▶ [Problems to work on]
[1] Answer these questions from the synchronization validation excerpt:
(a) During synchronization validation for barriers, which barriers require validation checks?
(b) Within a render pass instance, how are the Access Contexts for subpasses populated?
(c) According to the quoted passage, what is the only difference between a subpass dependency and a VkMemoryBarrier for non-attachment resources?
[2] Carry on the synchronization validation excerpt from the point where it stops.

▶ [Document excerpt]
Command buffer state commands also affect the execution of the action commands, but validation and recording of the effects of these commands is generally deferred until an action command affected is either recorded or enqueued.


### Image Layout Transitions

As noted above Image Layout Transition are typically implemented in the context of a barrier operation, as such these have special support at the Resource Access level.  In the implementation of synchronization validation for these barriers, validation checks are only required for barriers with a layout transition.  State update for barriers with layout transitions first update the state to reflect the write-access, then update the destination barriers using the layout transition as the source access scope. Otherwise no state up operation is performed, and the source and destination scopes are passed to the ResourceAccess state to update the barrier state.


### Renderpass Operations

As within a renderpass instance subpasses may execute dependently or independently, and include implicit image layout transitions, barriers, load, store and resolve operations.  These operations use the Access Context objects connected in the render pass dependency graph.  All validation operations are performed on a backward-looking basis, with operations in higher index subpasses begin validated against previous access, without deferral or replay of earlier accesses.


#### Resource Access State Resolution

When a resource is accessed and must be tested for hazard, has a barrier applied, or has some state update, these operations must be performed against the current state of the resource. Within a render pass instance Access Contexts for subpasses are lazily populated, and thus the state not be known within the subpass Access Context. If so, the Access Context supports graph traversal of earlier Access Contexts.  Resource access resolution traverses the graph through previous subpasses (including the Access Context for the command buffer prior to BeginRenderPass), until it finds non-empty state (or the end-of-graph), and returns a copy of that state, applying inter-subpass barrier to that copy as it is returned.  If at any point in the graph traversal no state is found and more than one previous subpass exists, results from all previous subpass Access Contexts are resolved as described in Resource Access State Update “Resolve” operation above. For purposes of access state resolution, subpasses outside of the “previous” subpasses within the DAG are ignored.

Note:  there is a bit of a complication arising from the following:

> For non-attachment resources, the memory dependency expressed by subpass dependency is nearly identical to that of a <code>VkMemoryBarrier </code>(with matching <code>srcAccessMask/dstAccessMask</code> parameters) submitted as a part of a vkCmdPipelineBarrier (with matching srcStageMask/dstStageMask parameters). The only difference being that its scopes are limited to the identified subpasses rather than potentially affecting everything before and after.

▶ [Stored data]
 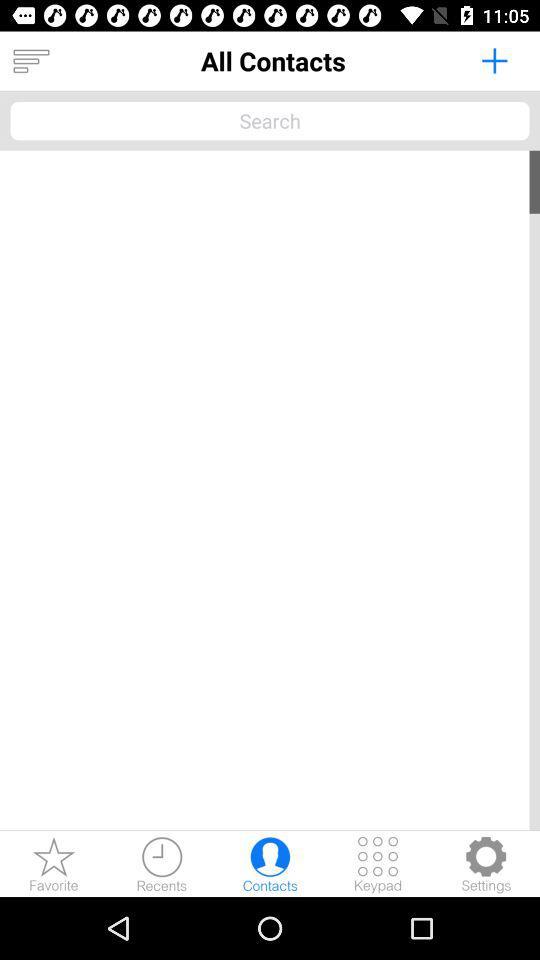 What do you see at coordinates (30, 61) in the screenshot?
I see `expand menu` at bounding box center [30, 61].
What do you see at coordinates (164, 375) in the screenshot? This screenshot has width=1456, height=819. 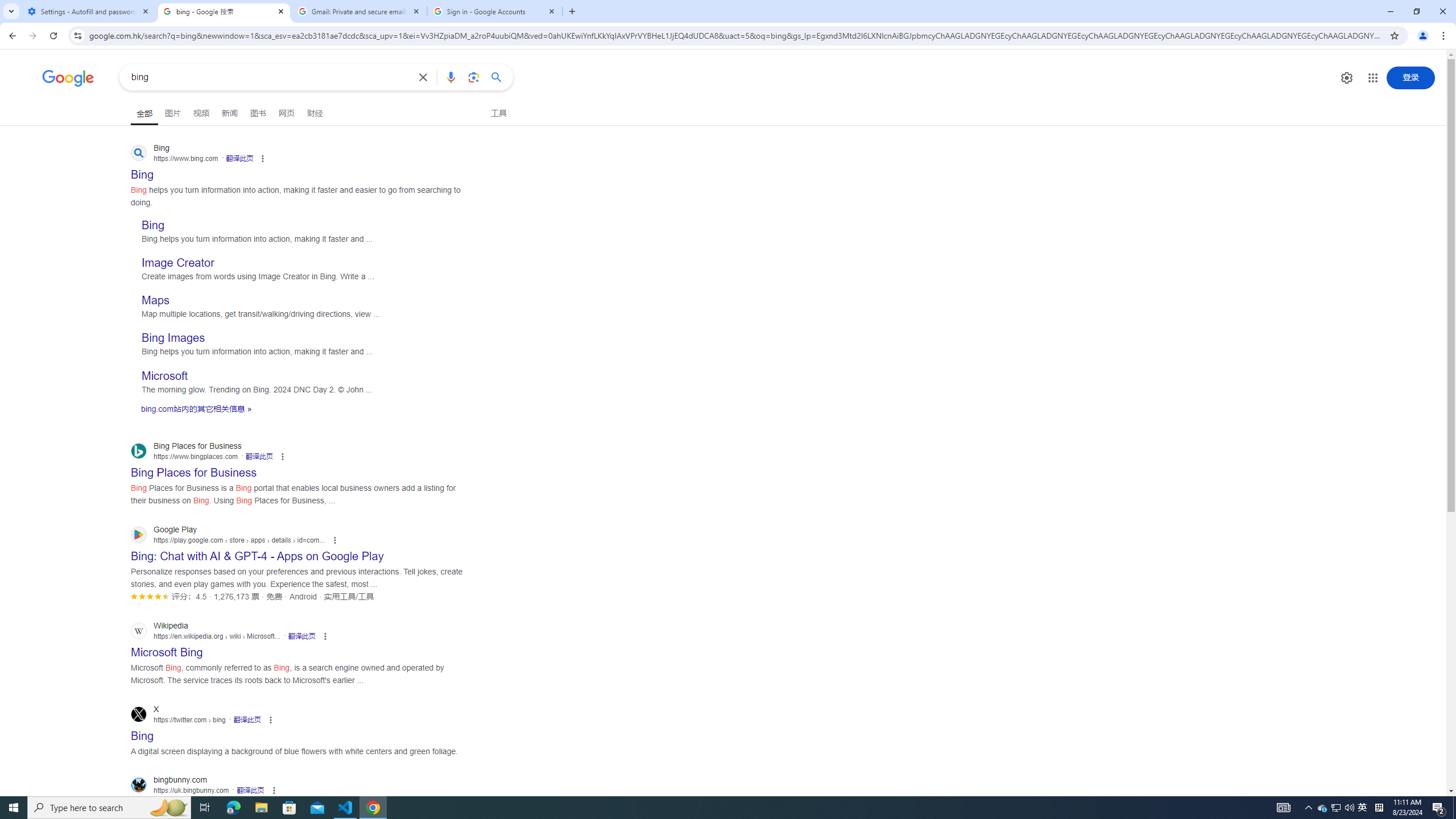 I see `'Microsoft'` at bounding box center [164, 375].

▶ [Answers for the tasks]
[1]
(a) Only barriers with a layout transition.
(b) They are lazily populated.
(c) The subpass dependency's scopes are limited to the identified subpasses rather than potentially affecting everything before and after.

[2]
**TODO/KNOWN LIMITATION**: Ensure that Access State Resolution checks against tag sequencing vs. the previous NextSubpass to ensure barrier application is correctly restricted


#### Resource Stage/Access Validation and Update

For simple stage/access references, hazard detection operates on the state found in the Access Context, or failing that on the state returned by state resolution above. The detail is encapsulated within the Access Context, and for any given stage/access and address range, may be divided between state stored currently within Access Context and state resolved.

State update likewise operates on state either from the Access Context of the subpass, or resolved from the DAG, with the updated state stored into the subpass Access Context. This detail is also encapsulated in the Access Context, and Access Context objects _outside_ of a renderpass instance simply have an empty “previous” context graph.


#### RenderPass Begin/Next Operations

For renderpass begin/next entry points, two types of accesses occur -- image layout transitions and load operations. As these operations and tests occur on the boundary between subpasses (or between “external” and a subpass) they are handled within the Begin/Next validate and record functions. If no implicit accesses (layout transition or load operation), no state update occurs, leaving the subpass barrier application to the lazy resolve operations described above.

**TODO/KNOWN LIMITATION: **First phase does not include implementation of multi-view renderpass support.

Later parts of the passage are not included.